Comfort for Guests – and for Staff
For Nicolas Tellier of the Paris branch of Kieback&Peter, the first task in the hotel project was to make the impossible possible: In order to complete all the building automation work on time, he had to use the narrow time windows allowed by the construction schedule extremely efficiently. His solution: a 24-hour operation with two teams at the construction site. In addition to specialists from the Paris branch, Patrick Octor’s team of technicians from the Lyon branch of Kieback&Peter also assisted with the project. The result: Kieback&Peter completed the entire building automation system for the “Prince de Galles” hotel on time and in accordance with the contract. In addition to the demanding schedule, the experts from Kieback&Peter also had to overcome numerous technical challenges. To come up with the best solutions to specific problems, the teams collaborated closely with the general contractor in charge.
At the heart of Kieback&Peter’s building automation system for the “Prince de Galles” hotel is the Neutrino BMS building management system. It operates as the central control and monitoring software, runs on a server in the building’s equipment room and communicates with all the building services via cabling/IP. A flat screen monitor with an intuitive graphic user interface displays all components and values of the entire system. This allows the facility managers to conveniently view the parameters of all plant components and adjust them if necessary. The computer in the hotel’s main office is also connected to the Neutrino BMS over the network. Hotel management can therefore ensure, for example, that rooms do not cool down if guests accidentally set their room controller too low. The management can access and correct the values from the convenience of their office. The Kieback&Peter system also prevents disruptions in comfort in the case of technical malfunctions: If there is a fault in one of the plant components, for example a damper actuator in the ventilation system, the Neutrino BMS automatically sends a message to the facility management’s cell phone. This ensures fast response times no matter when the fault occurs.

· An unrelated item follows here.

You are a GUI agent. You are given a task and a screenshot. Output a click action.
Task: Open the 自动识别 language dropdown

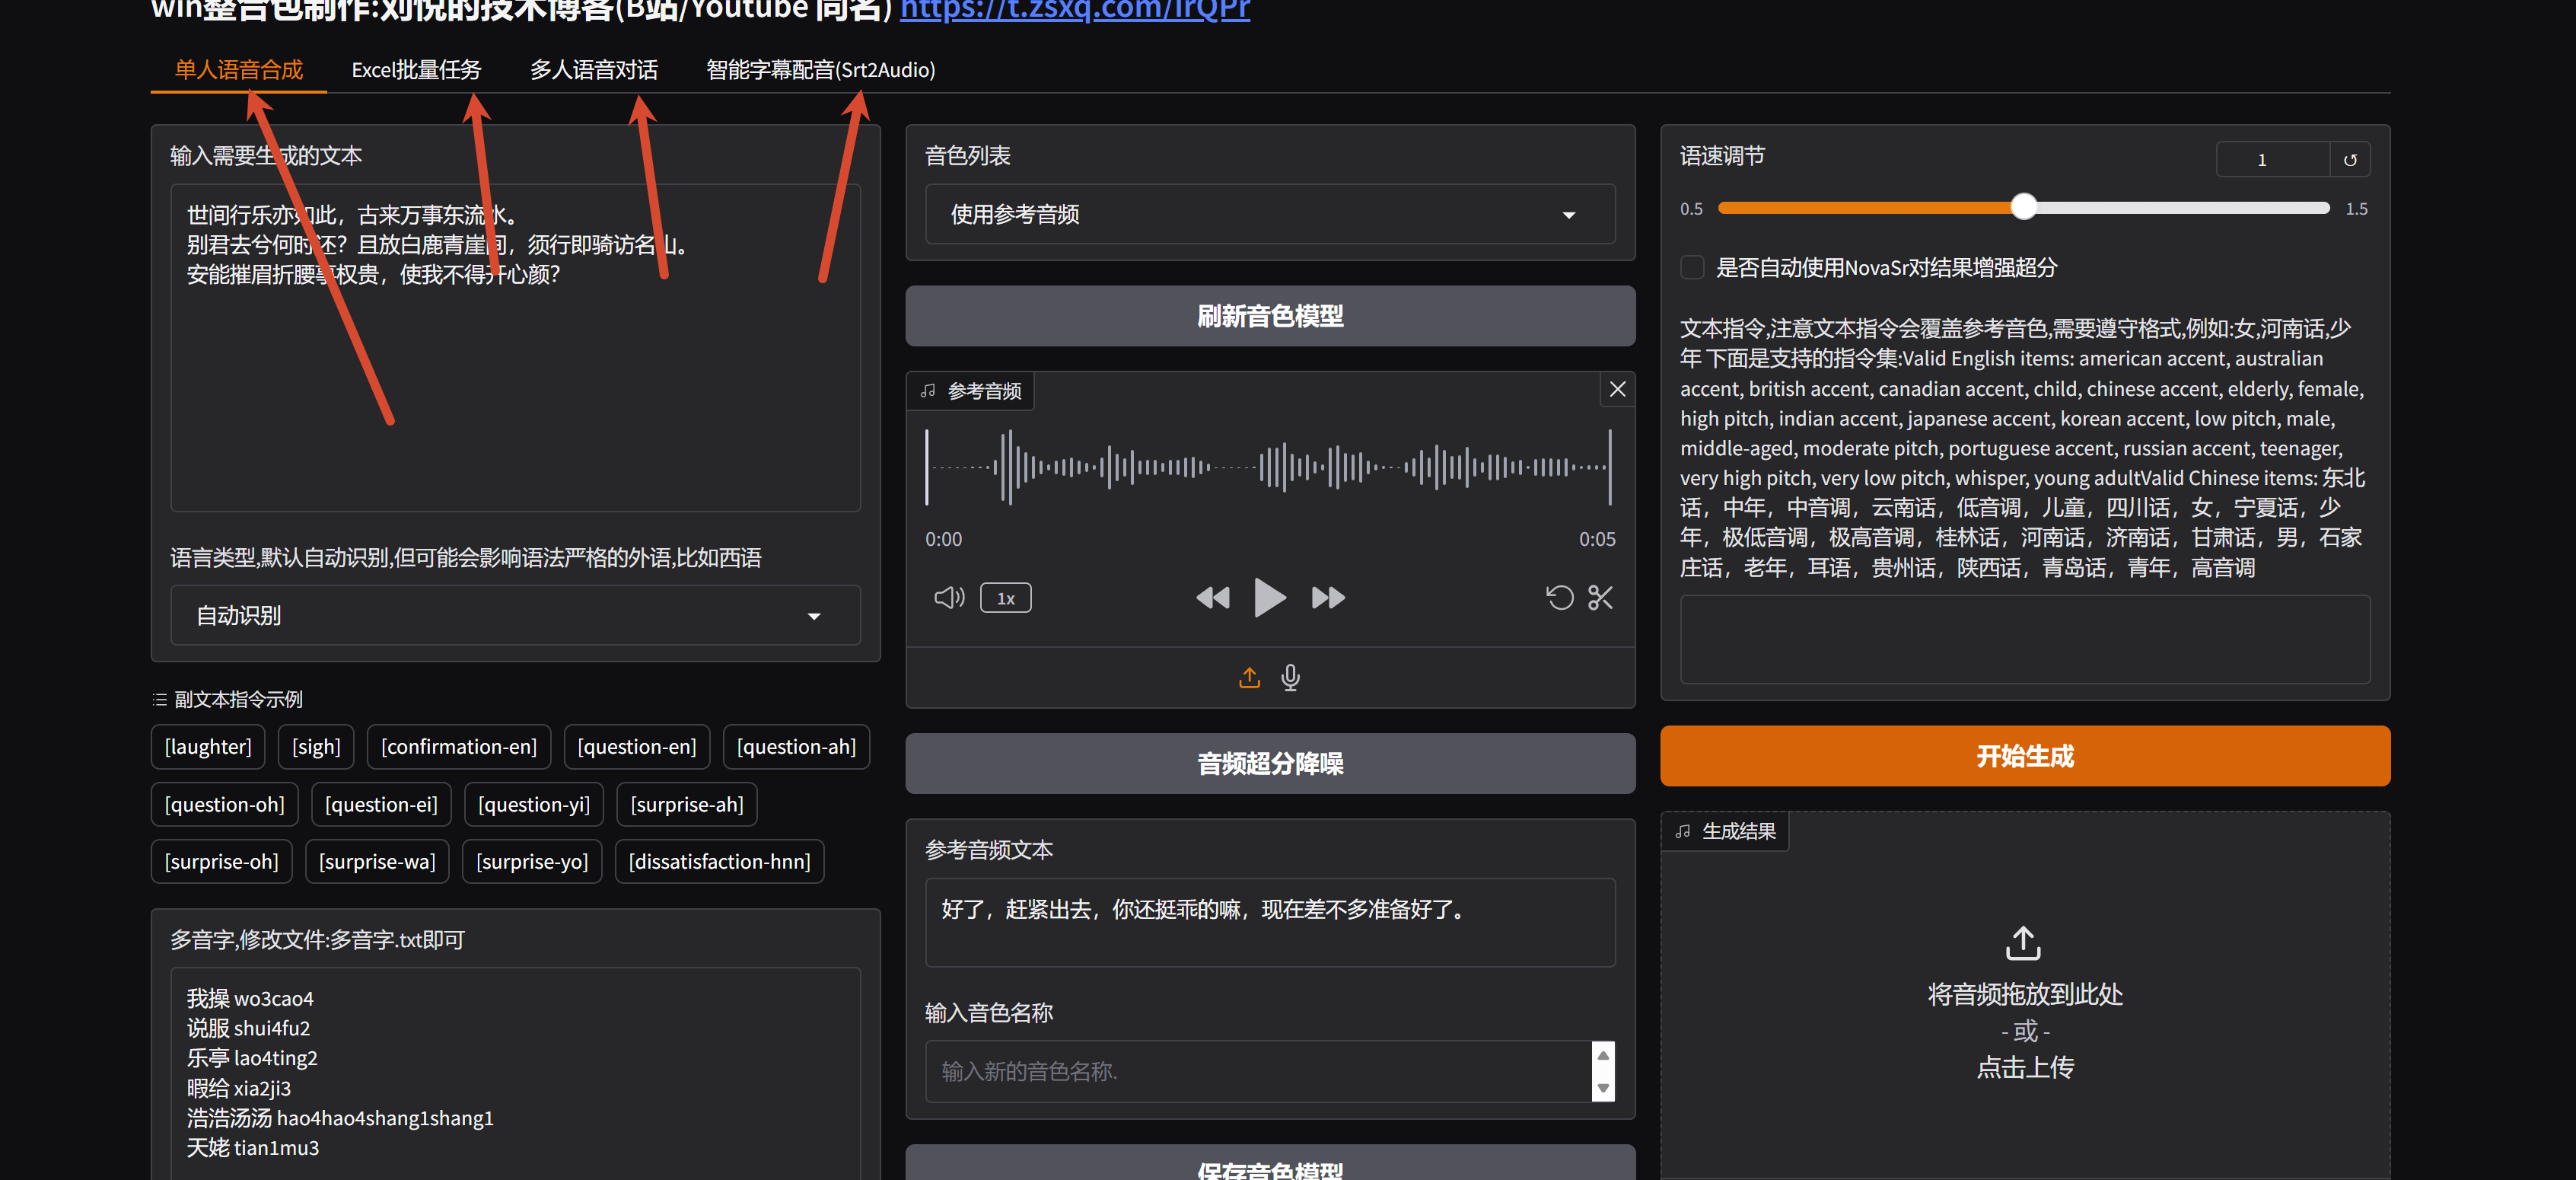coord(514,615)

While the Neutrino BMS control and monitoring software acts as the virtual user interface for the building automation system, information centers throughout the hotel work hard behind the scenes. They handle the physical switching operations of the plants. They are located in eleven switch cabinets, which are distributed throughout the building. These information centers employ the powerful and flexible DDC4200 and DDC4002 controllers from Kieback&Peter. They communicate with the Neutrino BMS, with each other and with field devices located at approximately 5,000 physical data points. Gateways also operate in the information centers. They convert the control signals from the hotel’s third-party controllers into digital signals for the DDCs.
The actual work of the Kieback&Peter building automation system in the “Prince de Galles” hotel is performed by field devices, i.e. sensors and actuators that are distributed throughout the building. The sensors, such as volume flow sensors in the ventilation system, record current data and send it to the DDC automation stations. The actuators, such as positioning actuators in the heating system, execute control commands from the DDCs. The building automation system is designed as a unified system to ensure that the heating, ventilation and air conditioning systems operate with maximum energy efficiency: It makes sure that the exact amount of energy required at each location in the hotel is always available. This ensures that the guests are always comfortable – which is the top priority of this luxury hotel in the city of love.